Back in November, before the mass-jabbings began, the OBR predicted that unemployment would hit 11 per cent. But vax-mania has convinced the number-crunchers to cheer up a bit and to issue a revised figure of about 6 per cent. This means that 1.8m threatened jobs will have been saved. And saved by Sunak. In person. He failed to make any link between the vaccine and the lower unemployment forecasts. ‘Our intervention to support jobs has worked,’ he beamed. Not even a hat-tip to health secretary, Matt Hancock. Sunak has a calculating streak. That won’t have gone unnoticed.
He can be imaginative too. His plan to hike corporation tax to 25 per cent sounds pretty brutal but he’s automatically excluded 90 per cent of businesses. The new rate will apply only to firms with profits over £250,000. This spells a bonanza for accountants and lawyers as medium-sized firms split their business in half to dodge the new money-grab.
He hasn’t fully unglued himself from the Treasury’s clotted thinking. He announced £100m for ‘a new HMRC task force of 1,000 investigators to clamp down on evasion.’ Not just a waste of cash but a charter for inefficiency. If these 1,000 bounty-hunters took 5 per cent from every scam they uncovered they’d deliver a far better service at zero cost to the tax-payer.

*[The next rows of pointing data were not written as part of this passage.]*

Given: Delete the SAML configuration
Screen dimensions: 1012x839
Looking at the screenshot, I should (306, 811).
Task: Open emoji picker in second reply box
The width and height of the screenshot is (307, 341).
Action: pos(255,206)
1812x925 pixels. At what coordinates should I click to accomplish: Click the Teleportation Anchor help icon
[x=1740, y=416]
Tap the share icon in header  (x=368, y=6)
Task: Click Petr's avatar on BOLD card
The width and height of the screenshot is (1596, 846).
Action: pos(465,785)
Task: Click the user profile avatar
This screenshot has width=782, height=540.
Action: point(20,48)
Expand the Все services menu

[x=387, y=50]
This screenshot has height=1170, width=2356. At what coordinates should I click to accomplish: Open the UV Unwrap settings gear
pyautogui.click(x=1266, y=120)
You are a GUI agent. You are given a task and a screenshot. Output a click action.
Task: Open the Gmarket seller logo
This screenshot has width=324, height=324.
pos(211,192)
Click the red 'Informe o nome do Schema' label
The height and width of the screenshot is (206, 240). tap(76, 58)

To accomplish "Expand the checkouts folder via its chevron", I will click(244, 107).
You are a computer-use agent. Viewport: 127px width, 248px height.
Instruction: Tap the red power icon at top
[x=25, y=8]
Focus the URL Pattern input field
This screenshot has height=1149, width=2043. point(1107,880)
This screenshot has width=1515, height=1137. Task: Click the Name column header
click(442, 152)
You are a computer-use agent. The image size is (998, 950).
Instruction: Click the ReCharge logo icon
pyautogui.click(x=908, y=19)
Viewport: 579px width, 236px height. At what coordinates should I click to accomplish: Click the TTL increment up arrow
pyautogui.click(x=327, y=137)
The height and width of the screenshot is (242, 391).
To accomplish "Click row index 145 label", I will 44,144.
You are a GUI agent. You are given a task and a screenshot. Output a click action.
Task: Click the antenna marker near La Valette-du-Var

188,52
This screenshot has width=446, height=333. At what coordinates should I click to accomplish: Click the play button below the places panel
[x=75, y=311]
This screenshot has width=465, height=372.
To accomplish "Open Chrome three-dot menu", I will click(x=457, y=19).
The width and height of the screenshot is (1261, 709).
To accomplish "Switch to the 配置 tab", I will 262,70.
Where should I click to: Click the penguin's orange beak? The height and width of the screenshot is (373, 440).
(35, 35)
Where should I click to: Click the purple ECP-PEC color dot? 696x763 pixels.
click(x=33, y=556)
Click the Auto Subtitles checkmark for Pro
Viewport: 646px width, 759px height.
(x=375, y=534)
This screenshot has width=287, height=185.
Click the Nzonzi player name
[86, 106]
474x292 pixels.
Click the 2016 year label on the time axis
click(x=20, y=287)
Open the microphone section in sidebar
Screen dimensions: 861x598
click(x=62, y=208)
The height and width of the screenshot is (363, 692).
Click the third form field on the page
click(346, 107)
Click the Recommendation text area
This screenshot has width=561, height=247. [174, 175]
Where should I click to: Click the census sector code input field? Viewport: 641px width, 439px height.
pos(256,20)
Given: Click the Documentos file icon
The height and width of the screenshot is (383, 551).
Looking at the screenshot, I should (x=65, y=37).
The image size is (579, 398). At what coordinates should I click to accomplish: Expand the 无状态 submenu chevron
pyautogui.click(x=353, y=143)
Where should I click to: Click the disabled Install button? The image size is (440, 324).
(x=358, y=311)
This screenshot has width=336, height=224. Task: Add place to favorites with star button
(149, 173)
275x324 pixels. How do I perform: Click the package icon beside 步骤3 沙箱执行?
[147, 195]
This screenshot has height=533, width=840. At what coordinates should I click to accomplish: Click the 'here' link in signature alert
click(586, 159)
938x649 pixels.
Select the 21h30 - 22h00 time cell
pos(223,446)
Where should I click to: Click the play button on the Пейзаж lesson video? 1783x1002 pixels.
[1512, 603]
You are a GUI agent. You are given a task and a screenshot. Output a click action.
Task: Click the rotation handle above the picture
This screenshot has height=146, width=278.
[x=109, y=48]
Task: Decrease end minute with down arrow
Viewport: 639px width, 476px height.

His big idea was freeports. Eight of these gleaming temples of prosperity are to be sprinkled around the country. But what are they? He was vague. ‘Zones with different rules that make it cheaper to do business.’ He spoke of simpler planning systems and more favourable customs regimes. Mmm. Not a lot more clarity there. They sound like on-shore tax havens or a mini-Monacos where fraudsters and criminals can swan around grabbing luxury clobber at knock-down prices. And if they create so much wealth why not apply the lighter regulations to the whole country?
Sunak’s worst ideas might have come from the Labour manifesto. At least one of them had. Jeremy Corbyn once promised to install a ‘business expert’ in every Post Office to advise local entrepreneurs on how to make billions from their start-ups. Clearly an idiotic scheme. A good businessman doesn’t teach business. He does business. He wins business.
Sunak’s version promises ‘executive development programmes with mentoring and peer-learning… to help hundreds of thousands of SMEs get world-class management training.’ It sounds like a chain of drop-in centres for failed dreamers who claim to be experts in the field where they bombed. The programme’s name is ‘Help to Grow.’ That’s what you call a yoga class.
And Sunak is about to curse the nation with ‘a UK infrastructure bank in Leeds’ which will ‘invest in public and private projects to finance the green industrial revolution.’
A nationalised bank? ‘We welcome it’ said Sir Keir Starmer. ‘We’ve talked about it for years.’
A sensible Chancellor would take note and scrap it immediately.